Chou is the grandson of Van Chann, one of Cambodia’s leading film producers in the 1960s, but it was only in his teens that Davy Chou discovered this.

Davy Chou founded the production company Vycky Films in 2009, with Jean-Jacky Goldberg and Sylvain Decouvelaere. In that year, Davy Chou created film workshops with six universities and 60 students, and helped to found a youth-driven filmmaking collective, Kon Khmer Koun Khmer (Khmer Films Khmer Generations). He was the producer of a suspense film which was directed by the students, Twin Diamonds. After the suspense film, Davy and Kon Khmer Koun Khmer spearheaded the first film exhibition about films from the 1950s and ’60s. Considered as the first 9-day festival of its kind, it screened 11 films from the period and exhibited film posters, photographs as well as biographies of the leading stars of the time at the Chinese House, a restored colonial building near Phnom Penh’s port.

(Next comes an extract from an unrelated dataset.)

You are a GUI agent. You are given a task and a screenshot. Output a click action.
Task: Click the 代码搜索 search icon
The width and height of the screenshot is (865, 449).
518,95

Between 2010 and 2011, he moved to Cambodia in search of surviving witnesses (professionals, spectators, buildings) of the golden age of Cambodian cinema between 1960 and 1975, interviewing them and producing released a 110-minute film called Golden Slumbers, which brought back many memories of Cambodia’s pre-Khmer Rouge film industry and inspired a youth-driven revival of 1960s and ’70s cinephilia.

Especially this year, Davy Chou wrote and directed Return to Seoul or All The People I’ll Never Be, a Franco-German-Belgian co-production drama. The film is about Frédérique “Freddie” Benoît, an adopted French-Korean who returns to Korea in search of her biological family. This film helped Chou receive the Best Director award at the Asia Pacific Film Awards (APSA). This is also the first time a Cambodian filmmaker has won this award.